# TRY IT
Using the records below, locate all lines containing "Toggle" and return them.

# Collected data
★ ★ ★
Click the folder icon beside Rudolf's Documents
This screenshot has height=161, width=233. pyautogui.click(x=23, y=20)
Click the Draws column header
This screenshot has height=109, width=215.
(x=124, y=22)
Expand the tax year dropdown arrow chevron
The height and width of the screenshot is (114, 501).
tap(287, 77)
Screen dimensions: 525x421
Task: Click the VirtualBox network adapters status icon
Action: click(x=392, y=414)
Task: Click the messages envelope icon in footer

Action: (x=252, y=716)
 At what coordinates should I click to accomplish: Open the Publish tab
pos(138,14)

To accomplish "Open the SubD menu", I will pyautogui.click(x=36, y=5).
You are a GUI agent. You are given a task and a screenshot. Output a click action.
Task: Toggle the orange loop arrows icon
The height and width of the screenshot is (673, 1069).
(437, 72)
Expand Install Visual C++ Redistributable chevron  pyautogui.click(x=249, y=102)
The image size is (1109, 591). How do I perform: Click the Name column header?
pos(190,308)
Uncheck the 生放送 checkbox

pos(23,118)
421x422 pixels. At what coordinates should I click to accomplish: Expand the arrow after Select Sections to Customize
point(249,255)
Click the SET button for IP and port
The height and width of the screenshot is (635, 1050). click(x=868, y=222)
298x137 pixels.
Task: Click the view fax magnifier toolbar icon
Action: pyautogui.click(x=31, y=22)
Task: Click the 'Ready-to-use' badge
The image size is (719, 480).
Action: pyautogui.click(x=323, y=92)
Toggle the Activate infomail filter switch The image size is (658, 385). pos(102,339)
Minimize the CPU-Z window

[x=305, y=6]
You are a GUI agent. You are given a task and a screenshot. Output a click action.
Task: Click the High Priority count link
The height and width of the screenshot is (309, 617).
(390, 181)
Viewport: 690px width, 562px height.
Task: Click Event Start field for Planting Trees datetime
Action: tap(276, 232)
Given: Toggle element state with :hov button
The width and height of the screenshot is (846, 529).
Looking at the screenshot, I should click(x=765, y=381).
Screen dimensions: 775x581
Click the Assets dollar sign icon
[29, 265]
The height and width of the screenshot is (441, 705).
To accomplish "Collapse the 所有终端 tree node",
★ ★ ★
# WRITTEN SOLUTION
Task: Toggle the orange loop arrows icon
Toggle the Activate infomail filter switch The image size is (658, 385). pos(102,339)
Given: Toggle element state with :hov button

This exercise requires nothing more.